The Untold Assistant currently handles up to 120 queries per day, with about 10–20% of them calling additional tools, like image generation or knowledge base search. Especially for new users who aren’t too familiar with internal workflows and applications yet, it can save a lot of time. Instead of searching in several different Confluence spaces and Slack channels or reaching out to the technology team, they can just ask the Untold Assistant, which acts as a virtual member of the support team. This can cut down the time from minutes to only a few seconds.

Overall, the Untold Assistant, rapidly developed and deployed using AWS services, has delivered several benefits:

• Enhanced discoverability and usage of previously underutilized internal resources
• Significant reduction in time spent searching for information
• Streamlined access to multiple internal systems with an authorization system from a central entry point
• Reduced load on the support and technology team
• Increased speed of adoption of new technologies by providing a framework for user interaction

Building on this success, we’re expanding functionality through additional function calls.

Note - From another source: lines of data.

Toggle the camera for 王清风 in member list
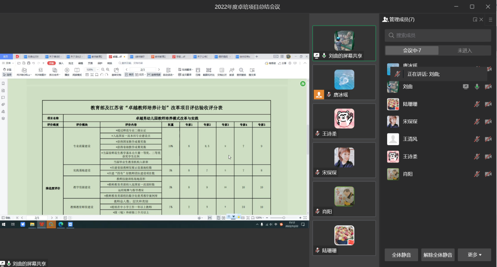The height and width of the screenshot is (267, 497). pyautogui.click(x=488, y=139)
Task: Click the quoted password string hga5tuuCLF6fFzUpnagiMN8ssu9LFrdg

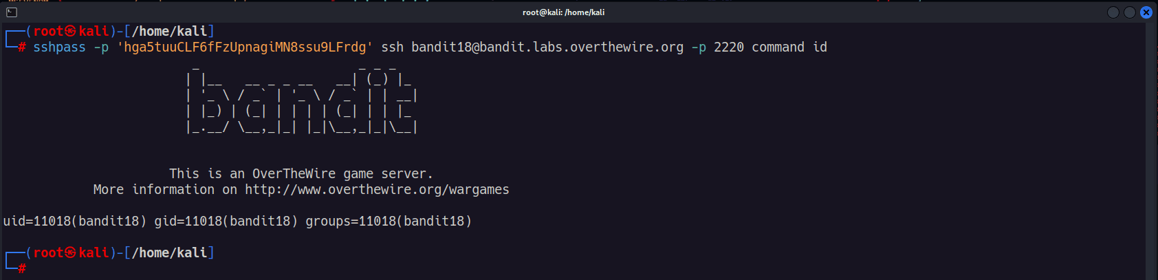Action: click(245, 47)
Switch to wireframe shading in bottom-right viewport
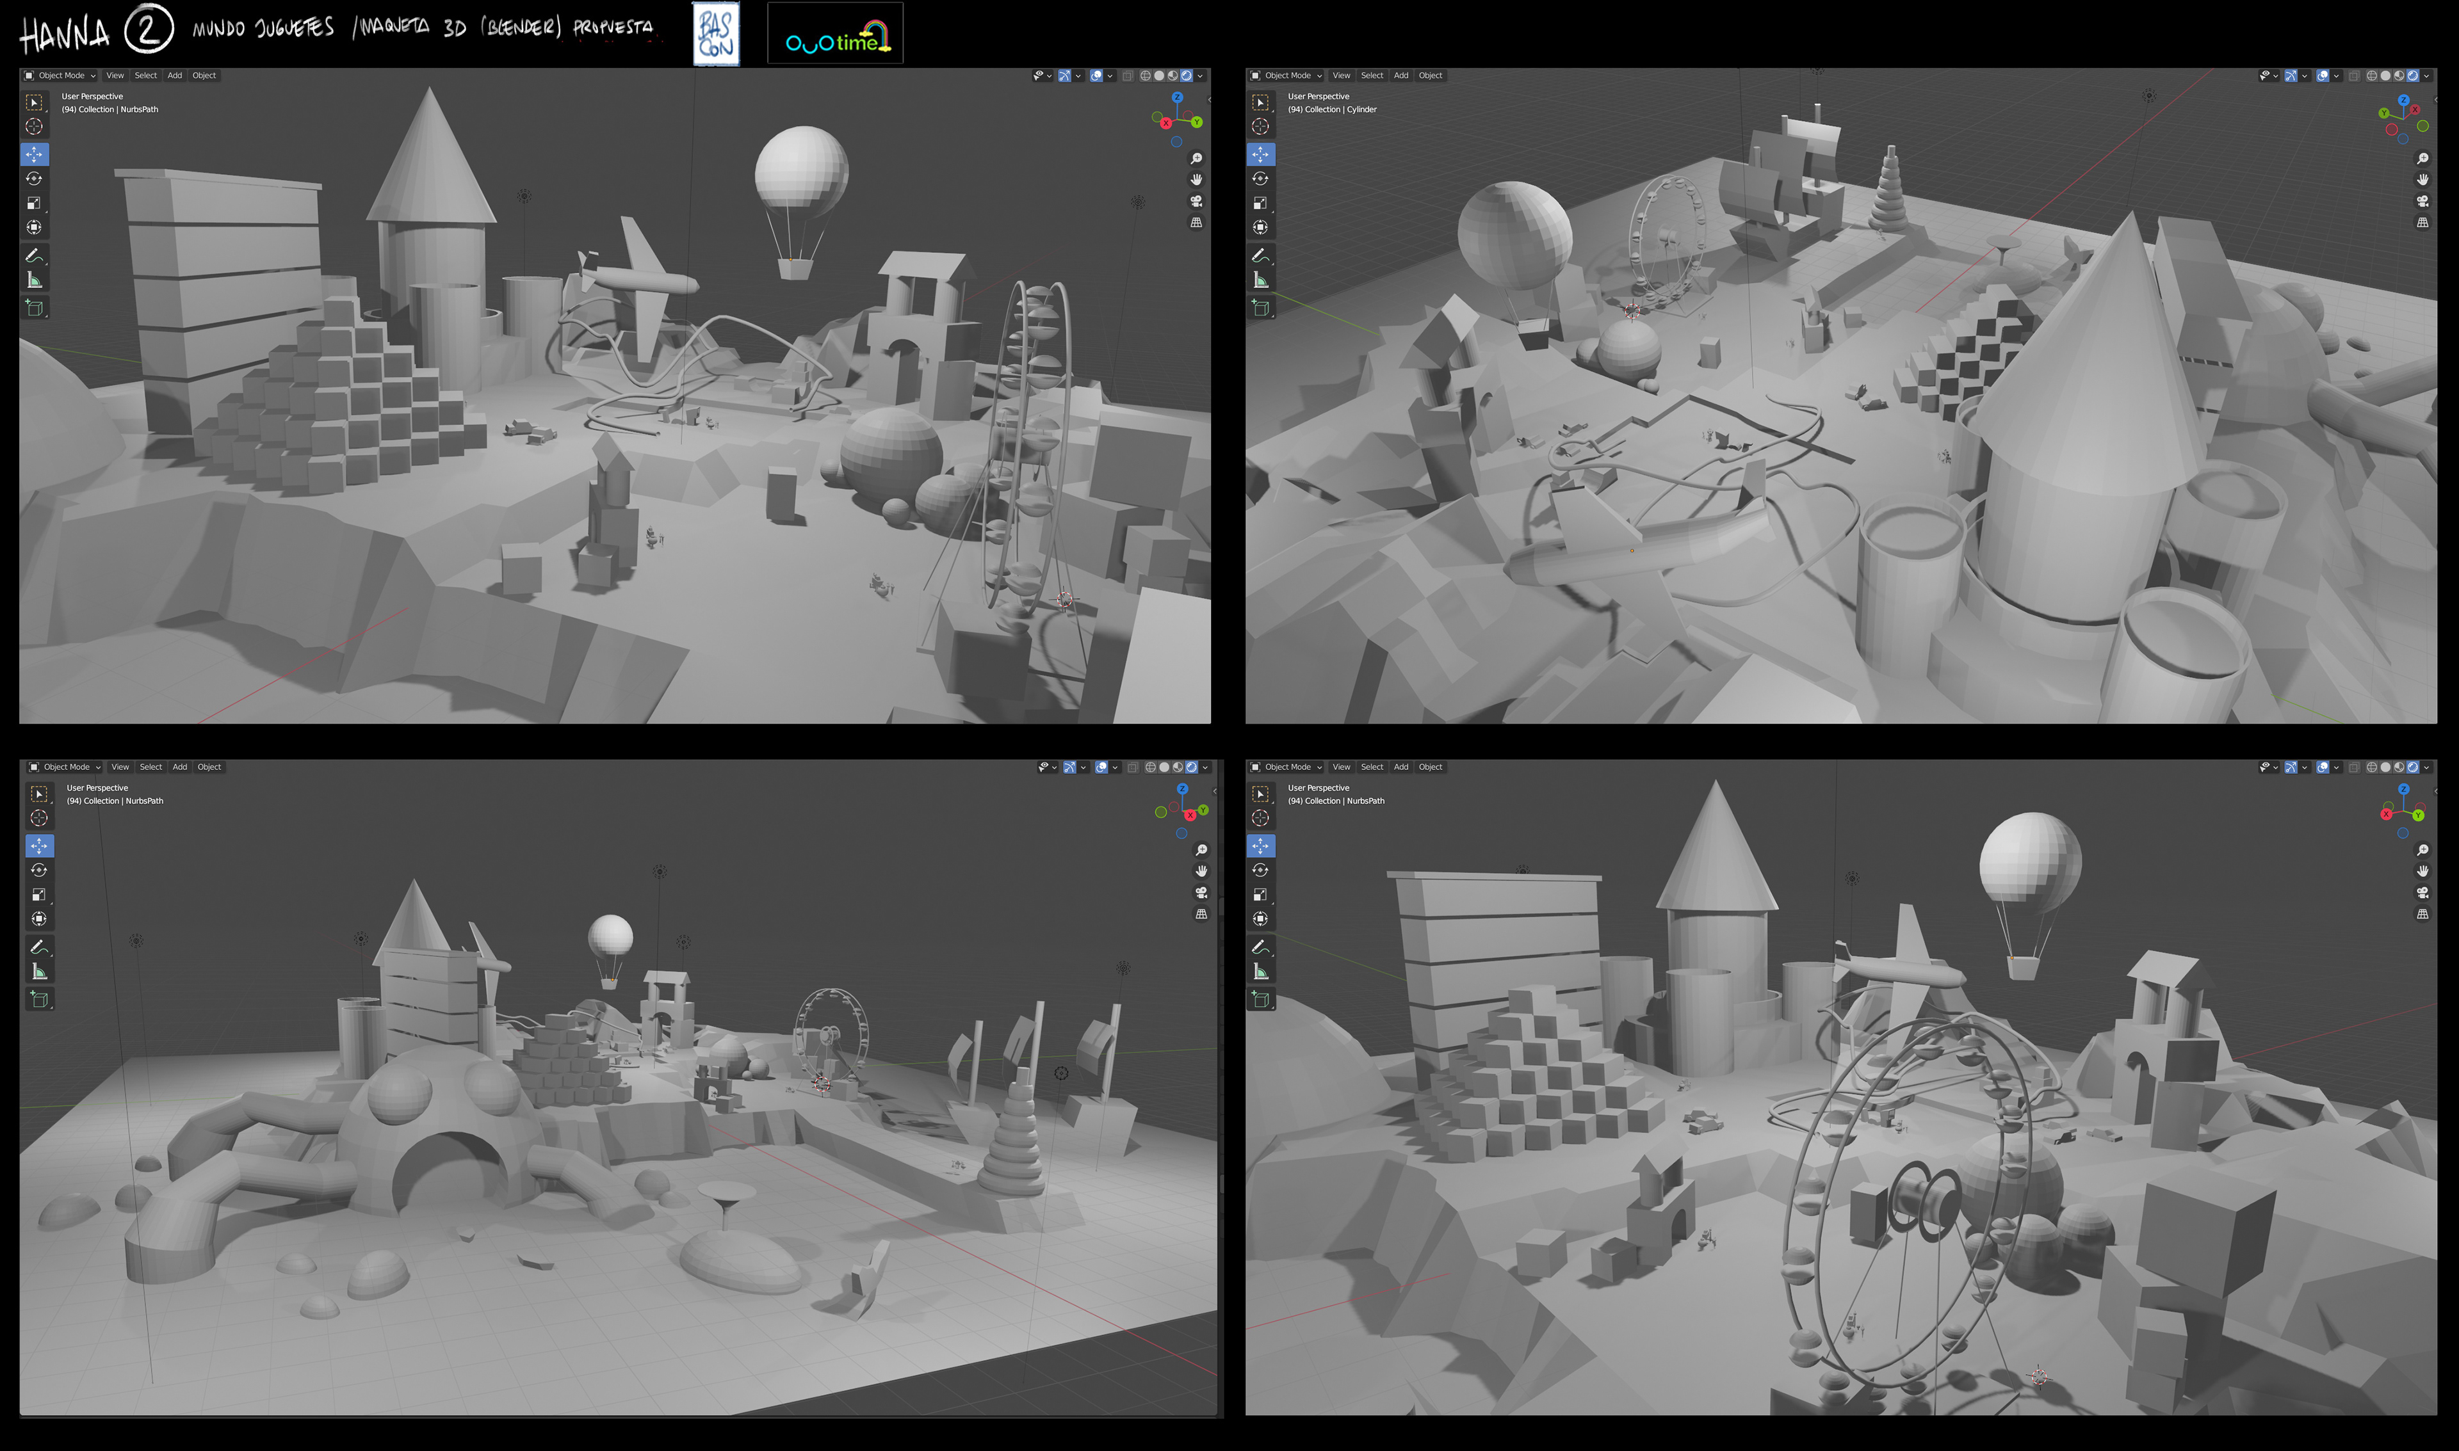This screenshot has width=2459, height=1451. point(2372,768)
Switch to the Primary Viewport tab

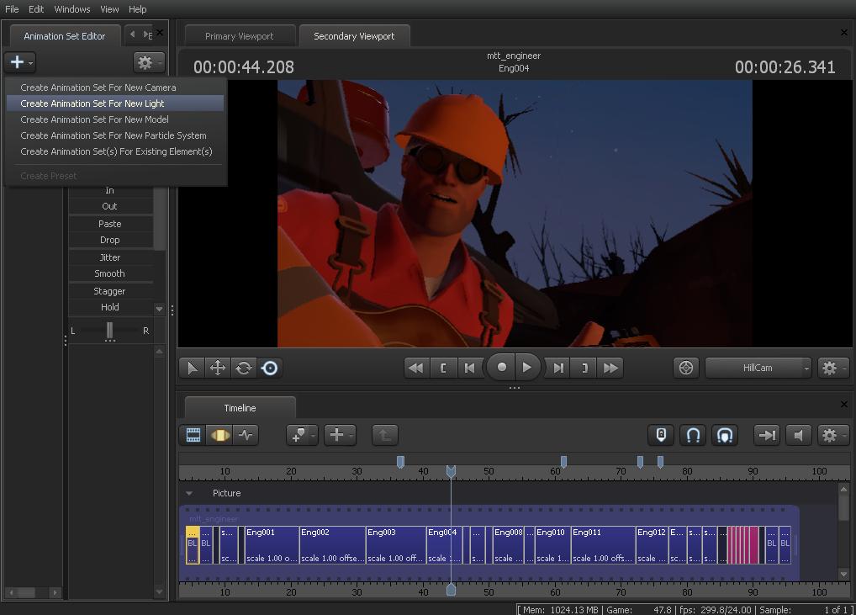(x=239, y=36)
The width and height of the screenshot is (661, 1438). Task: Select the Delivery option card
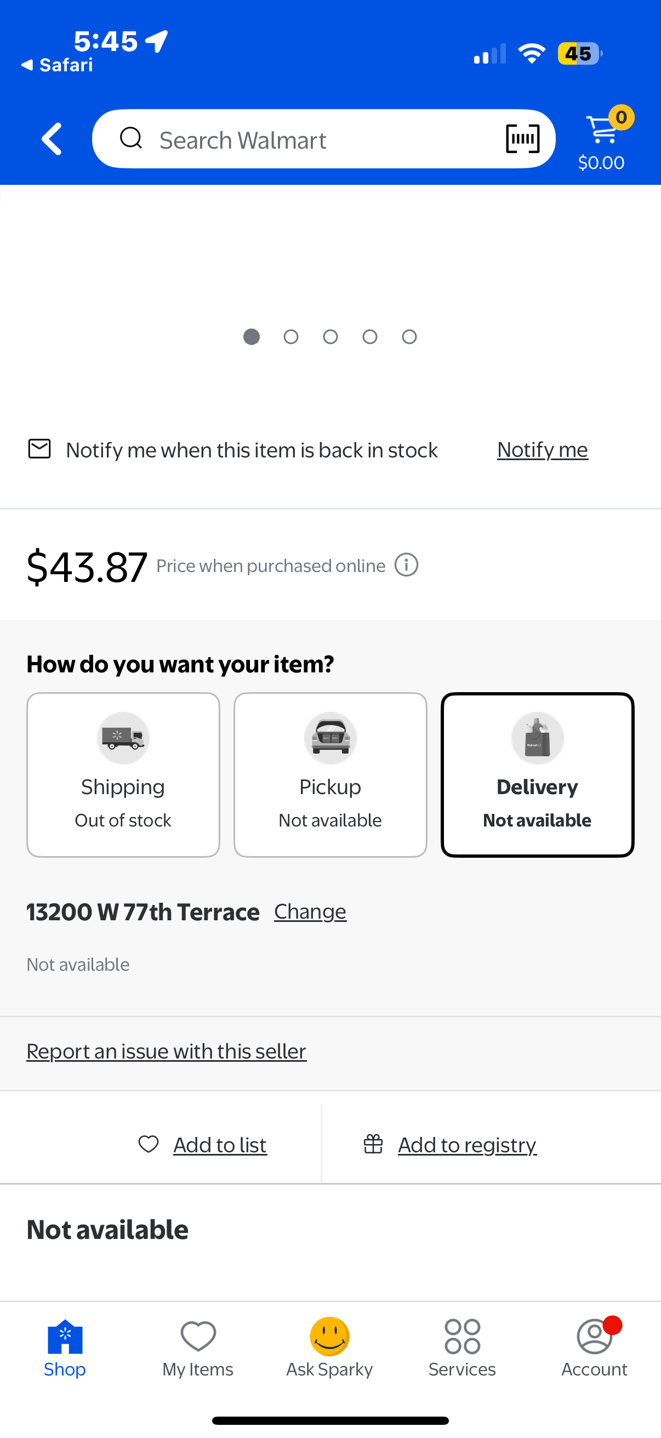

A key planned feature is render job error analysis for artists. This tool will automatically fetch logs from recent renders, analyze potential errors using the capabilities of Anthropic’s Claude, and provide users with explanations and solutions by using both internet resources and our internal knowledge base of known errors.

Additionally, we plan to analyze the saved queries using Amazon Titan Text Embeddings and agglomerative clustering to identify semantically similar questions. When the cluster frequency exceeds our defined threshold (for example, more than 10 similar questions from different users within a week), we enhance our knowledge base or update onboarding materials to address these common queries proactively, reducing repetitive questions and improving the assistant’s efficiency.

These initial usage metrics and the planned technical improvements demonstrate the system’s positive impact on our workflows. By automating common support tasks and continuously improving our knowledge base through data-driven analysis, we reduce the technology team’s support load while maintaining high-quality assistance. The modular architecture allows us to quickly integrate new tools as needs arise, to keep up with the astonishing pace of the progress made in AI and ML.

Conclusion

The Untold Assistant demonstrates how Amazon Bedrock enables rapid development of sophisticated AI applications without compromising security or control. Using function calling and pre-built connectors in Amazon Bedrock eliminated the need for complex vector store integrations and custom embedding pipelines, reducing our development time from months to weeks. The modular architecture using Python classes for tools makes the system highly maintainable and extensible.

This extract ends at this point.